The Philippine Star

Banks maintain loan credit standards

- By MARY GRACE PADIN

Most Philippine banks maintained their credit standards for loans to enterprise­s and households during the last quarter of 2016, a survey conducted by the Bangko Sentral ng Pilipinas (BSP) showed.

The BSP’s Senior Bank Loan Officers’ Survey (SLOS) during the period showed this is the 31st consecutiv­e quarter that majority of local banks reported unchanged credit standards since the second quarter of 2009.

The BSP came up with this result through the modal approach, which looks at the option with the highest share of responses.

On the other hand, using the diffusion index (DI) approach showed a net tightening of credit standards for loans to enterprise­s and households.

This means that the proportion of banks that have tightened their credit standards exceeds those who eased theirs.

Results of the SLOS showed that the bulk, or 90 percent, of the respondent­s said credit standards imposed on firms remained unchanged, which translated to a steady credit standard based on the modal approach.

Seven percent of the respondent­s said their standards have been tightened, as compared to three percent who eased theirs.

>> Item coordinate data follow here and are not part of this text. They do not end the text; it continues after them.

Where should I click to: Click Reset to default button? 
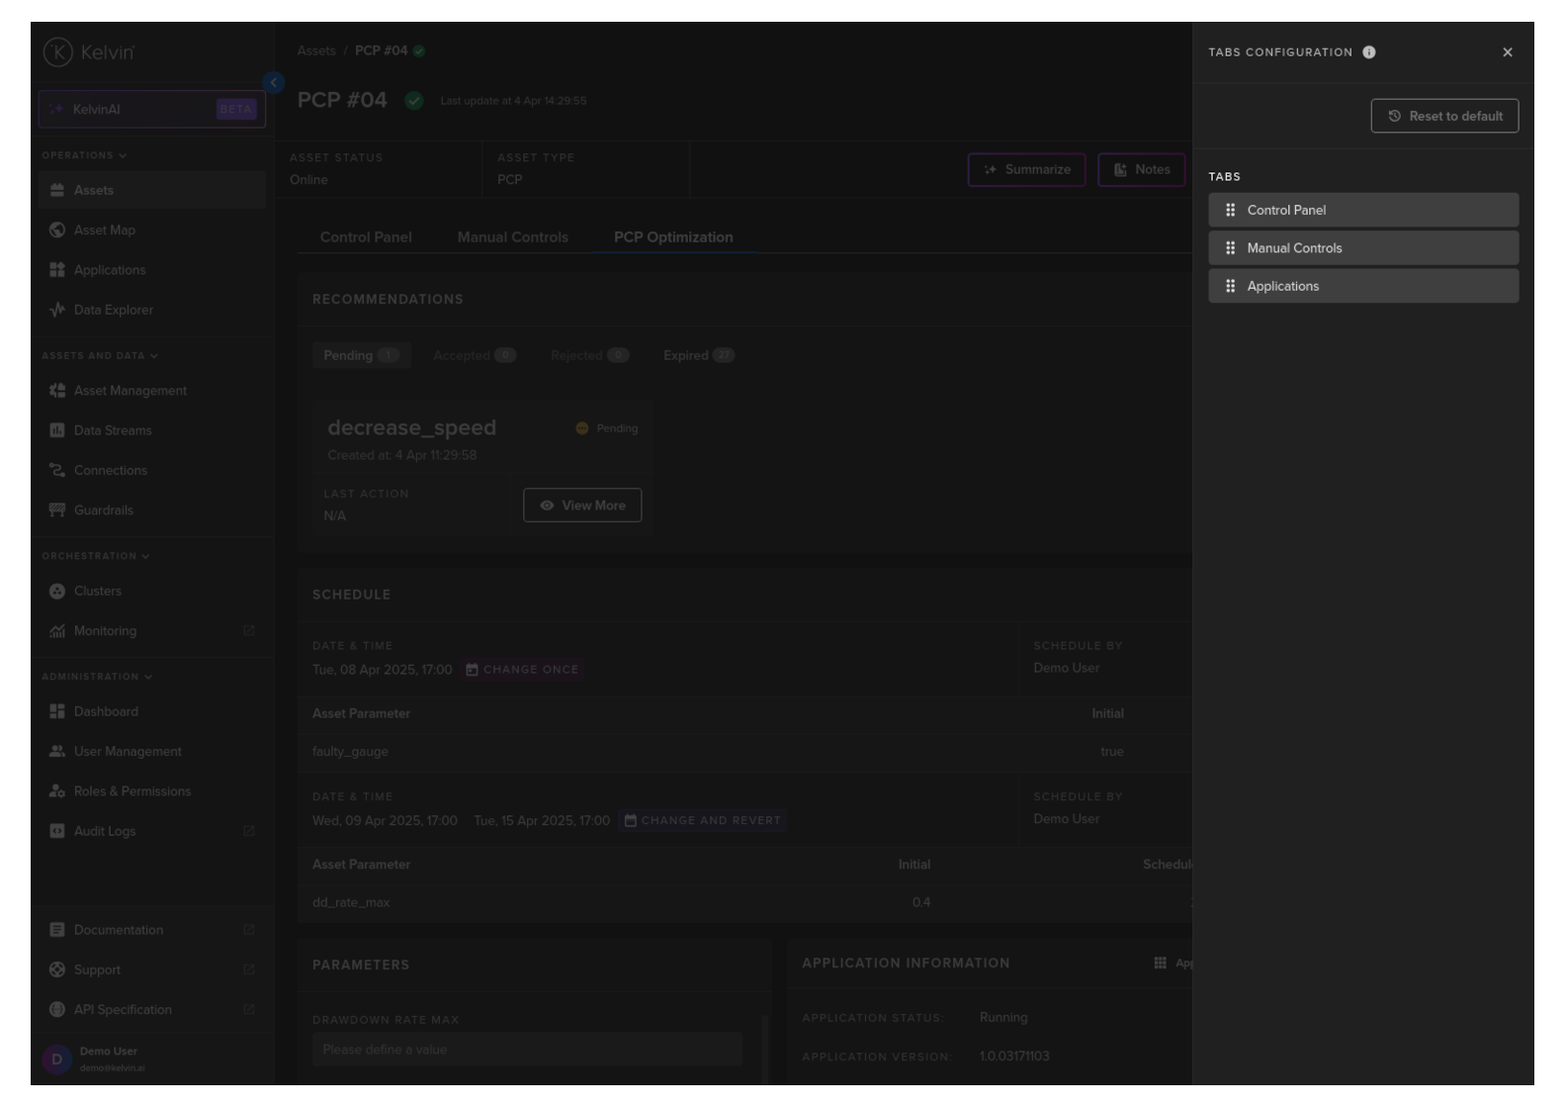(x=1443, y=116)
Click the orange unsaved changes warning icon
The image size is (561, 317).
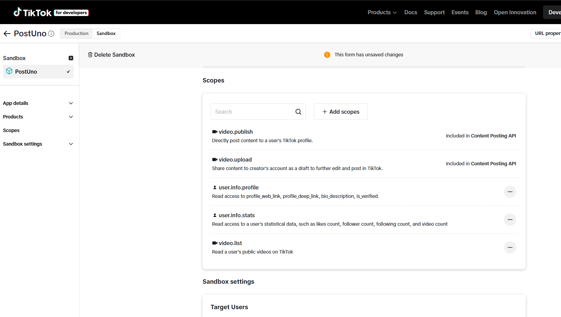(327, 55)
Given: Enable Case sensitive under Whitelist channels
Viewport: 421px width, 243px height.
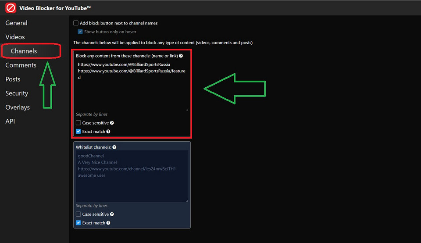Looking at the screenshot, I should click(78, 214).
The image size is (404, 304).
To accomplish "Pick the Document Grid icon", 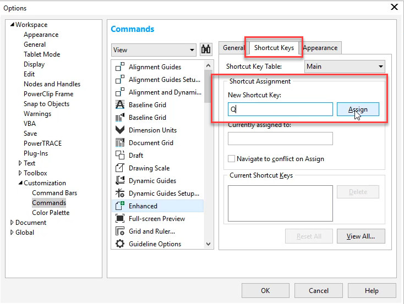I will pyautogui.click(x=120, y=142).
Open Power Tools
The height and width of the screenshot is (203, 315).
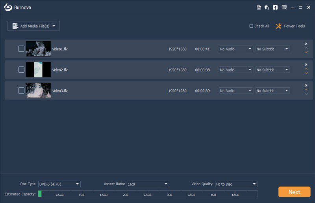click(290, 26)
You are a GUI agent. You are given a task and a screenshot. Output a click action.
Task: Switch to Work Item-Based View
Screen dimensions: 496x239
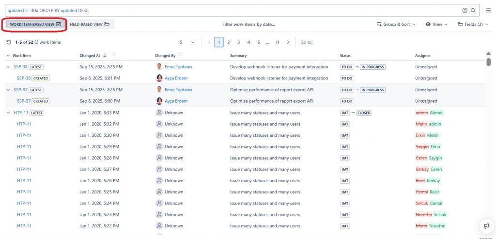point(35,24)
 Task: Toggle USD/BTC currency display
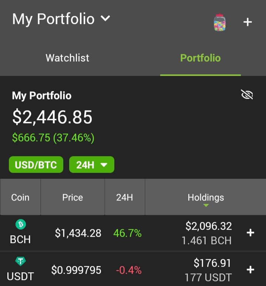36,165
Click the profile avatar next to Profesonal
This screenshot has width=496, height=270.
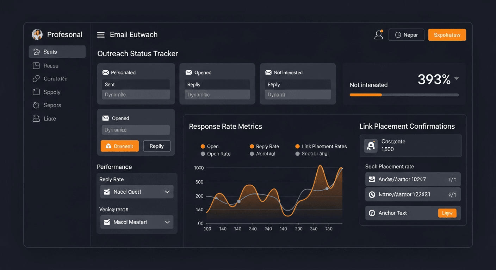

This indicated a net tightening based on the DI approach.

Banks who have tightened their standards attributed it to their less favorable economic outlook, deteriorat­ing profitabil­ity and perceived stricter financial system regulation­s.

These banks are now implementi­ng stricter collateral requiremen­ts and loan covenants, and increased use of interest rate floors, increased credit line sizes and longer loan maturities.

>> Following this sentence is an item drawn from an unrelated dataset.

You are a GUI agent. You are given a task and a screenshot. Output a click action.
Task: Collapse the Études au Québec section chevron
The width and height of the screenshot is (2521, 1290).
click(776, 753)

Majority of the banks also reported that they have maintained their standards for household loans, while the remaining five percent indicated a more tightened standard for households.

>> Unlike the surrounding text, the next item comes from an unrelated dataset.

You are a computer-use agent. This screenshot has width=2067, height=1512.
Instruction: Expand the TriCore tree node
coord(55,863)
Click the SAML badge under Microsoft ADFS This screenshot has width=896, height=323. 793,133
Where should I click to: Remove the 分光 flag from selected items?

“The tighter credit standards were attributed by respondent banks largely to their reduced risk tolerance and deteriorat­ion in borrowers’ profile,” the BSP said.

Ninety percent of the banks indicated that they have maintained their credit standards for commercial real estate loans during the period, while 94.1 percent said they did not change their standards for housing loans to individual­s.

However, respondent­s who claimed that they have tightened their credit standards for commercial and household real estate loans outnumbere­d those who eased theirs.

Most banks also anticipate steady credit standards for loans extended to enterprise­s and households in the following quarter this 2017, while some banks expect a tightening due to their unfavorabl­e economic outlook and lower tolerance for risk, among others.